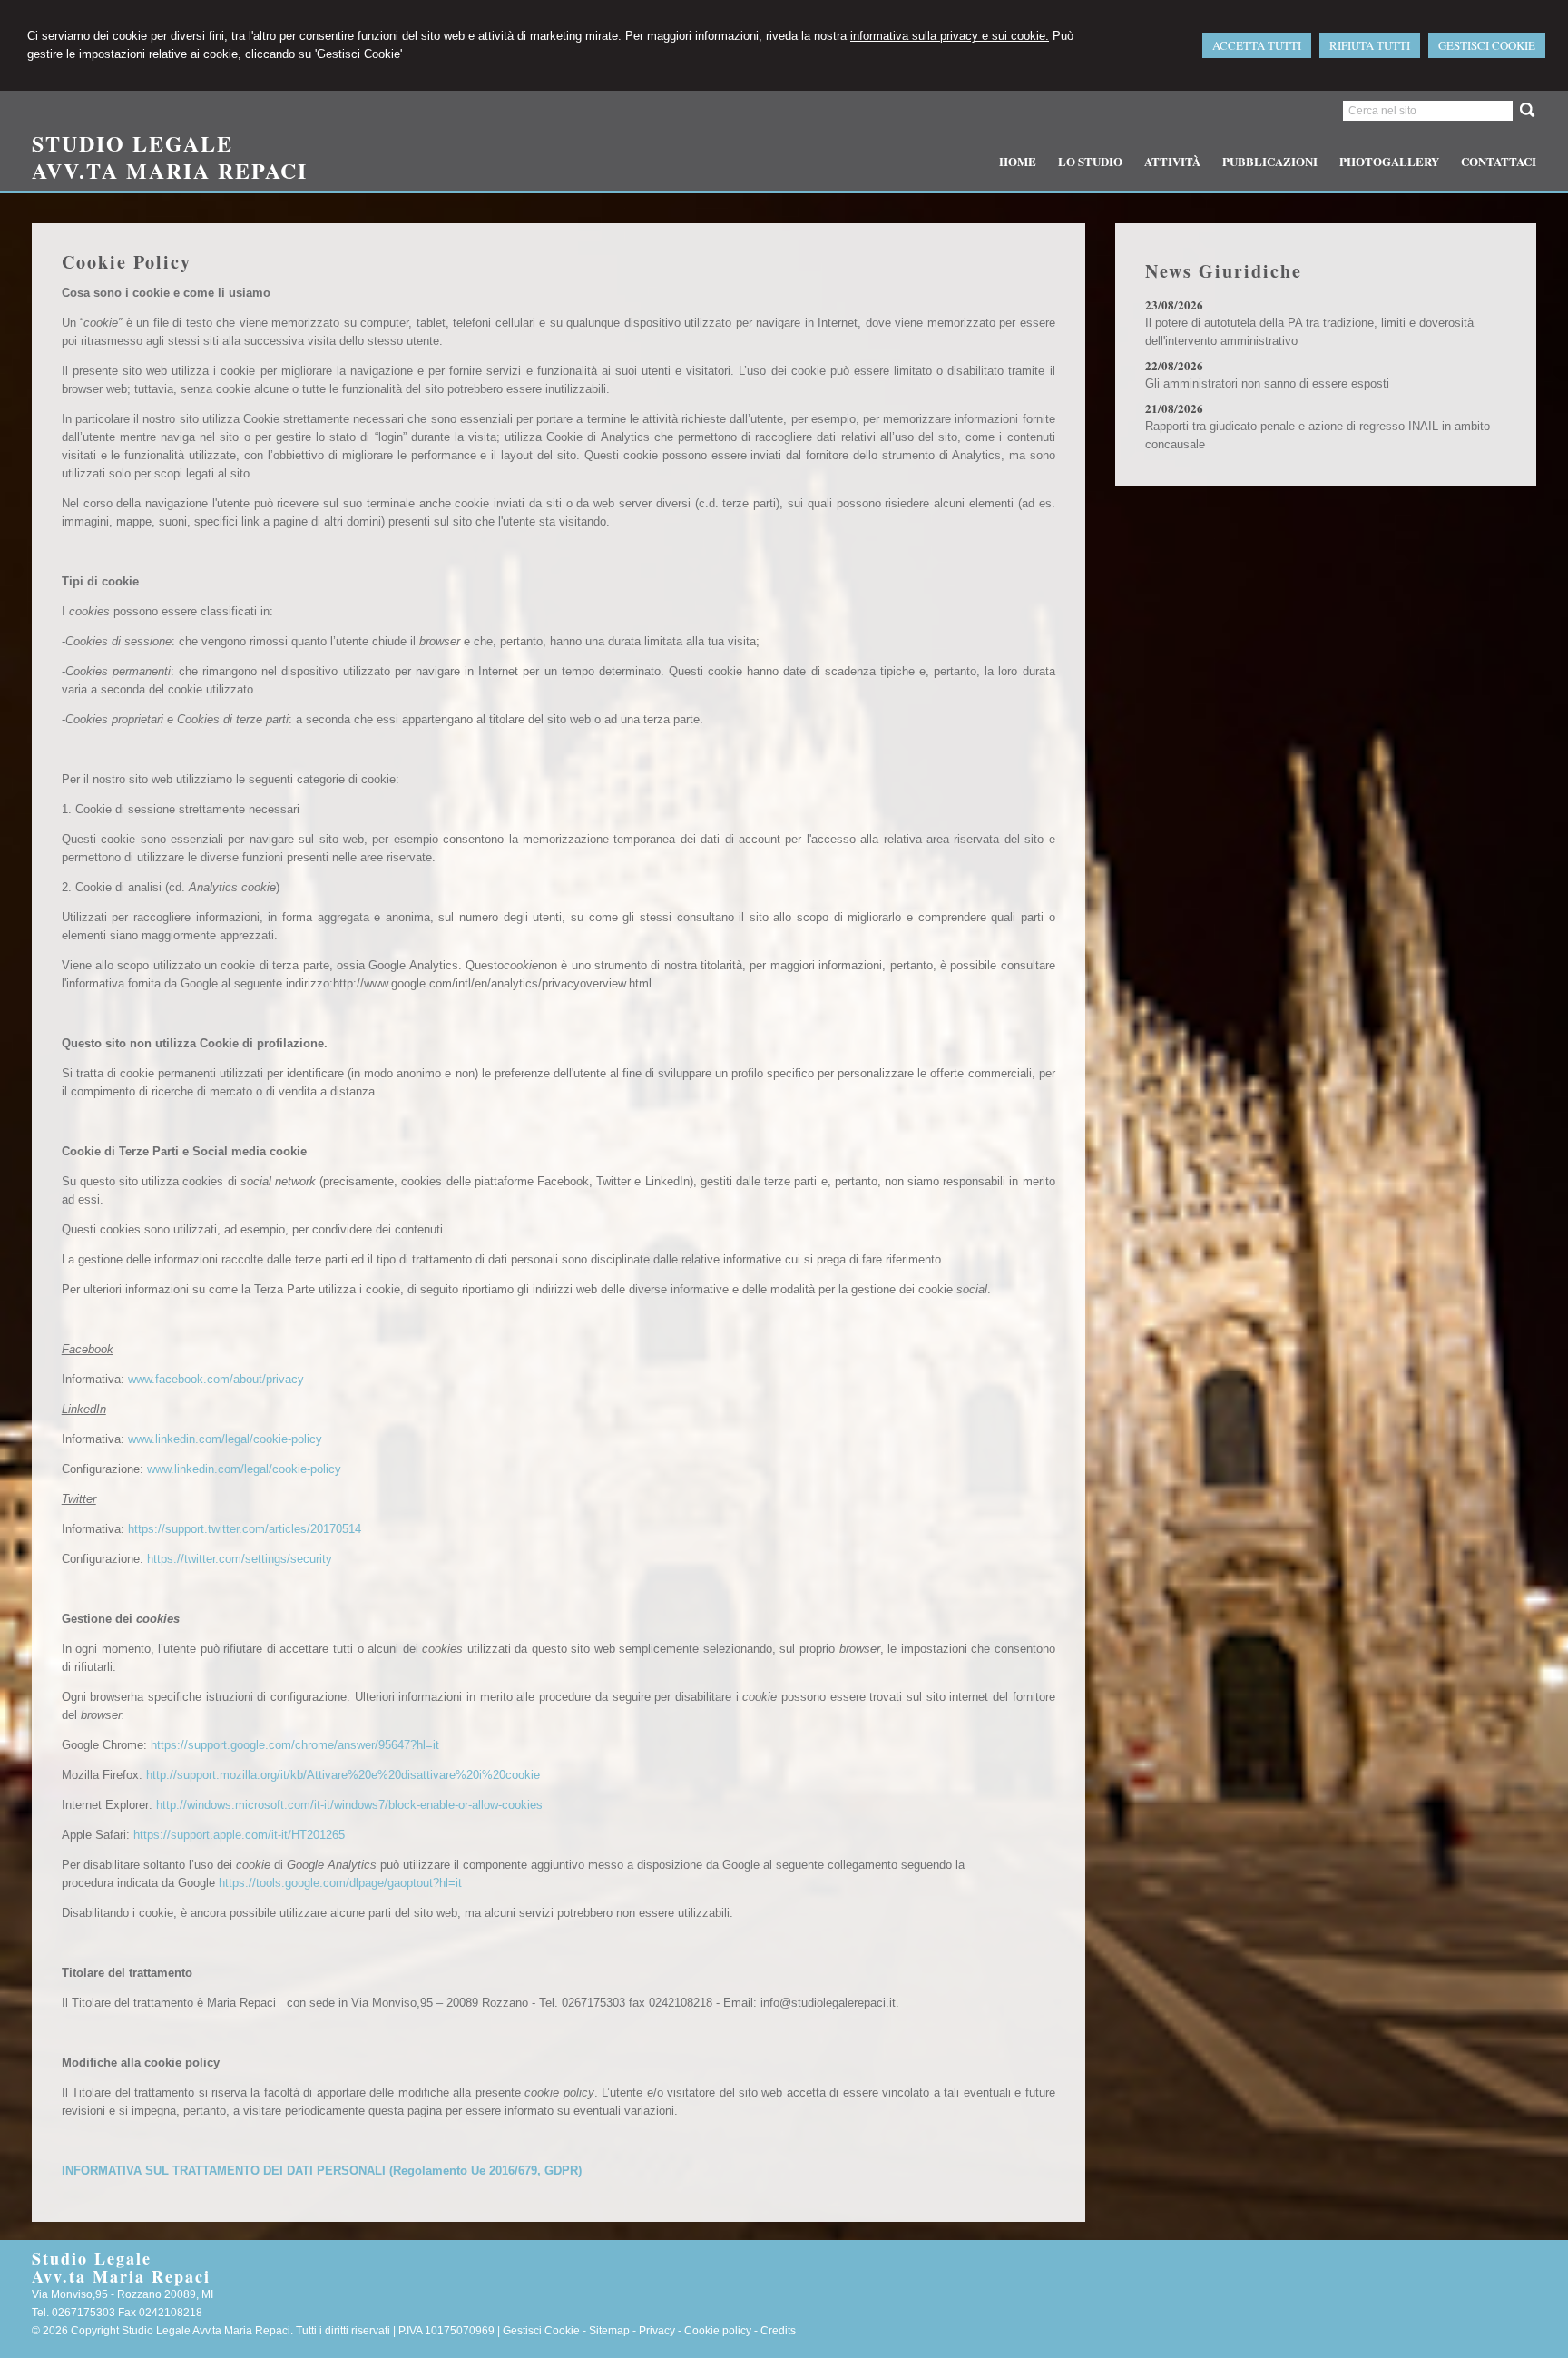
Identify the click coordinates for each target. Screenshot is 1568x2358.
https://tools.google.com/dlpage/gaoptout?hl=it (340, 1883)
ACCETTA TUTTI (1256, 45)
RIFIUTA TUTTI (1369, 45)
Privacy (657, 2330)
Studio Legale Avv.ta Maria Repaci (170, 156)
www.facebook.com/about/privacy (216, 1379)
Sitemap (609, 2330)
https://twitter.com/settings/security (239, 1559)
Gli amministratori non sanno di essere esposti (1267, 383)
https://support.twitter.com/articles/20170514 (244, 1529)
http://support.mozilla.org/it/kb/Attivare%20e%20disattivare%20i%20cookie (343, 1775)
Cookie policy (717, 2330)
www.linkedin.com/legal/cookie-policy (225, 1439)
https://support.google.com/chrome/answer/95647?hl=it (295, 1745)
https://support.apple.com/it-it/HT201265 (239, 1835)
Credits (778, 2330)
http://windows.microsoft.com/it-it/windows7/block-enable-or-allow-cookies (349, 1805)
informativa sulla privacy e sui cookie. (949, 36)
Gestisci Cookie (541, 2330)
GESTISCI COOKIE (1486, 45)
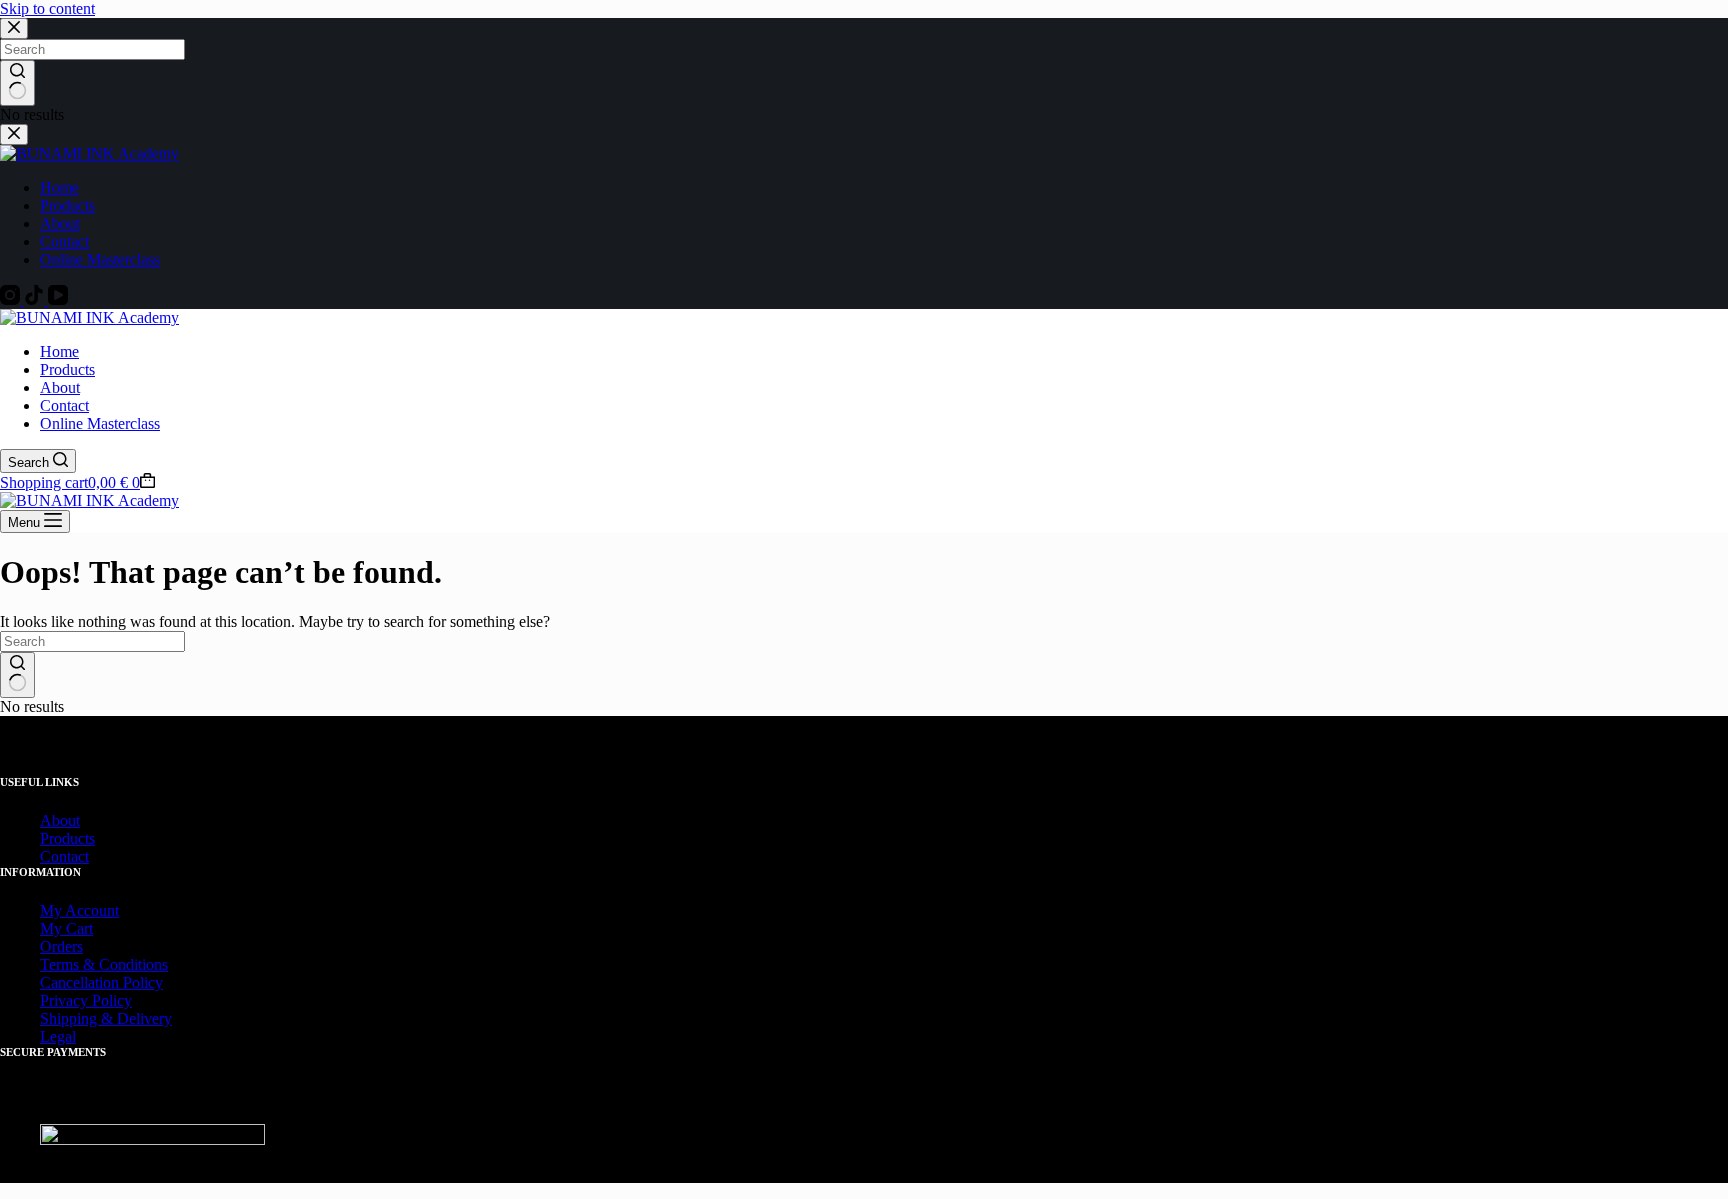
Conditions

◇ ◇ ◇ ◇

WORK TO BE COMPLETED: Please return, without any change, the lines from the line containing "www.facebook.com/about/privacy (216, 1379)" through the last line of the entries, dropping the pictures.

FINISHED EXERCISE:
www.facebook.com/about/privacy (216, 1379)
Sitemap (609, 2330)
https://twitter.com/settings/security (239, 1559)
Gli amministratori non sanno di essere esposti (1267, 383)
https://support.twitter.com/articles/20170514 (244, 1529)
http://support.mozilla.org/it/kb/Attivare%20e%20disattivare%20i%20cookie (343, 1775)
Cookie policy (717, 2330)
www.linkedin.com/legal/cookie-policy (225, 1439)
https://support.google.com/chrome/answer/95647?hl=it (295, 1745)
https://support.apple.com/it-it/HT201265 (239, 1835)
Credits (778, 2330)
http://windows.microsoft.com/it-it/windows7/block-enable-or-allow-cookies (349, 1805)
informativa sulla privacy e sui cookie. (949, 36)
Gestisci Cookie (541, 2330)
GESTISCI COOKIE (1486, 45)
Conditions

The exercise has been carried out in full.